> **Excerpted text**:
********************

High levels of copeptin could increase risk of kidney, heart disease in Type 1 diabetes patients

Type 1 diabetes patients with elevated albumin in their urine had three times the risk of life-threatening kidney and cardiac disease as those with normal levels, according to researchers at the University of Colorado Anschutz Medical Campus.

The study, led by Dr. Petter Bjornstad, MD, of the Barbara Davis Center for Childhood Diabetes at the University of Colorado School of Medicine, looked at 38 males with type 1 diabetes and albumin in their urine and 38 diabetic males with normal albumin levels. The subjects were recruited across the country from the Type 1 Diabetes Exchange Biobank.

Albuminuria, or the presence of elevated albumin in the urine, is a marker for kidney disease.

Bjornstad found that the copeptin was more than three times higher in patients with albuminuria. Copeptin is secreted along with arginine vasopressin or AVP from the pituitary gland and elevated levels appear to predict risk of cardiovascular mortality.

AVP is a hormone that regulates urination, though chronically high levels may cause kidney and vascular damage. But measuring AVP is extremely difficult due to its small size and short half-life. So researchers use copeptin as a surrogate. It is more stable, derived from the same molecule as AVP and can be more easily measured.

In this study, published online today in the Journal of Diabetes and its Complications, researchers found that the men with type 1 diabetes and albuminuria had significantly greater concentrations of copeptin compared to diabetic males with normal albumin levels.

"High levels of copeptin were associated with greater odds of albuminuria and impaired glomerular filtration rate which measures kidney function and stages of kidney disease," Bjornstad said.

The findings, he said, could open the door to new ways of treating diabetic kidney disease and other illnesses. Specifically, a family of drugs called vaptans could be used to block excess vasopressin in these patients.

"We think that vaptans or therapies targeting vasopressin can delay or stop the development of diabetic kidney disease," Bjornstad said. "There are clinical trials undergoing with vaptans in polycystic kidney disease, but to our knowledge no one is looking at vaptans and diabetic kidney disease yet."

The study has important limitations. The sample size was small and its design prevents determination of causality. It also focused on men and may not apply to young people or women. But the findings support earlier research done by Bjornstad in the Coronary Artery Calcification in Type 1 Diabetes Study (CACTI.)

"We think these findings may have life-saving implications for those with diabetic kidney and heart disease," Bjornstad said.

********************

> **Material shown**:
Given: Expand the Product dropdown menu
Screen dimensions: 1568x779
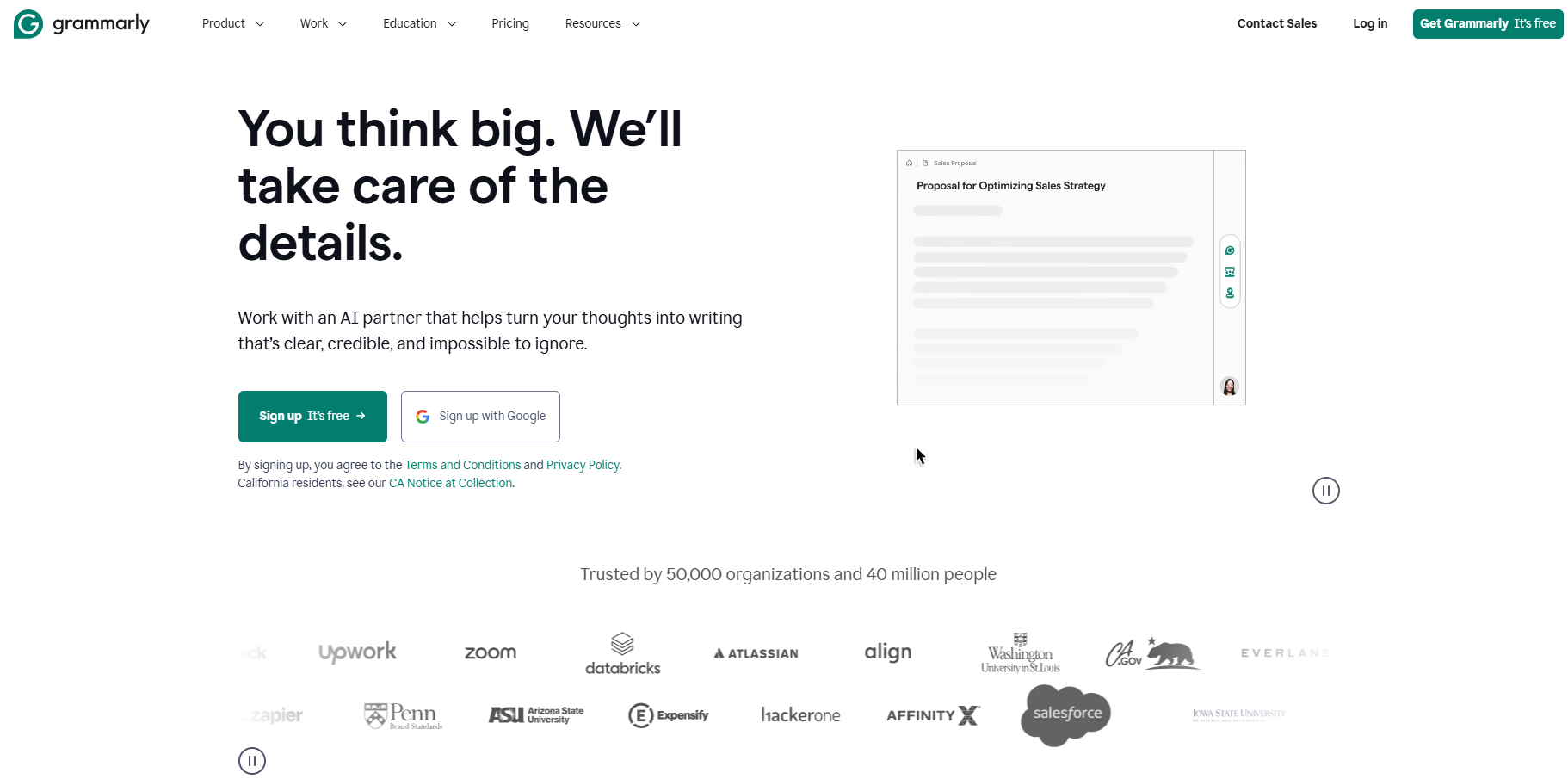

********************

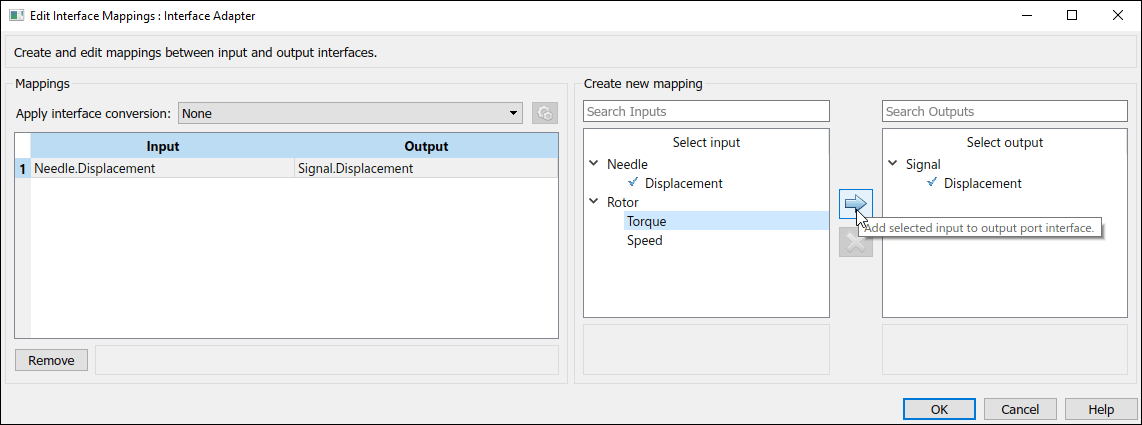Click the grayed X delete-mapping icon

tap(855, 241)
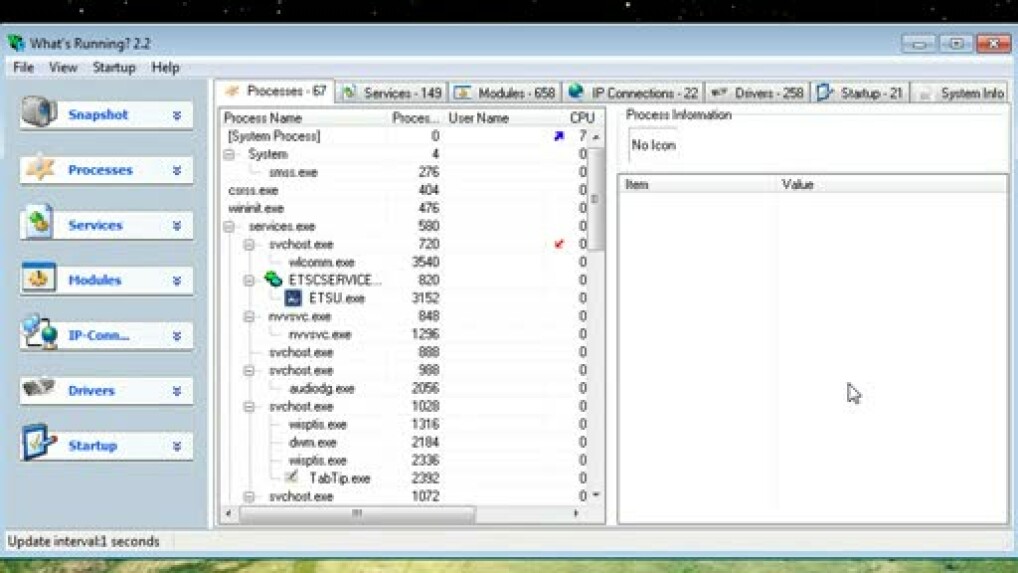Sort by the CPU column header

********************

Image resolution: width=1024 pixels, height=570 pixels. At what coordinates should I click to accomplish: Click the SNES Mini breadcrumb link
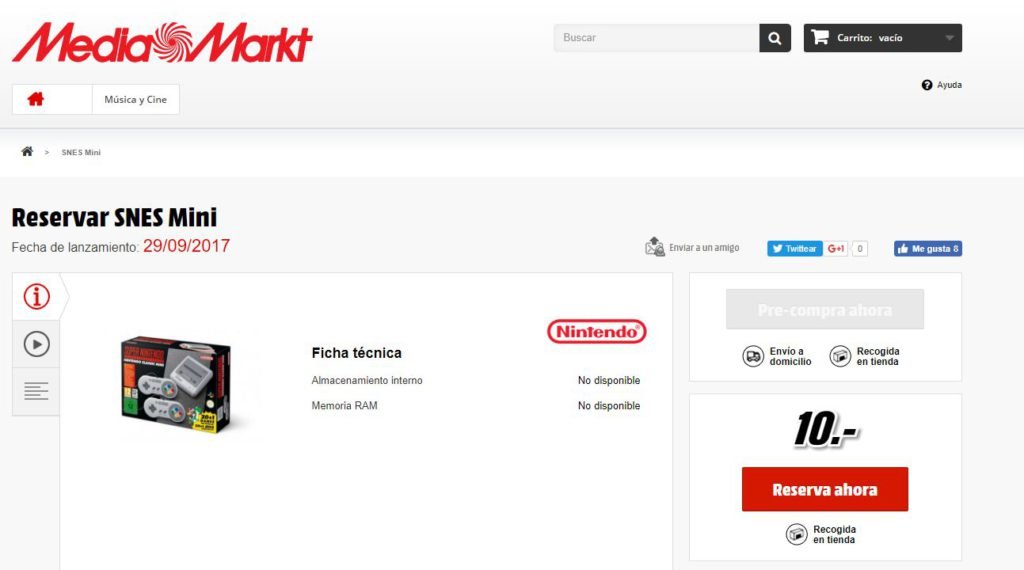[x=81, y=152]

********************

> **Tasks**:
**1.** Translate this sentence from the copeptin article into Spanish: "Albuminuria, or the presence of elevated albumin in the urine, is a marker for kidney disease."
**2.** According to the copeptin article, from which biobank were the study's subjects recruited?
**3.** Transcribe the part of the copeptin article starting with "In this study, published" and going on through "to diabetic males with normal albumin levels.".

> **Set of answers**:
**1.** La albuminuria, o la presencia de niveles elevados de albúmina en la orina, es un marcador de enfermedad renal.

**2.** The Type 1 Diabetes Exchange Biobank.

**3.**
In this study, published online today in the Journal of Diabetes and its Complications, researchers found that the men with type 1 diabetes and albuminuria had significantly greater concentrations of copeptin compared to diabetic males with normal albumin levels.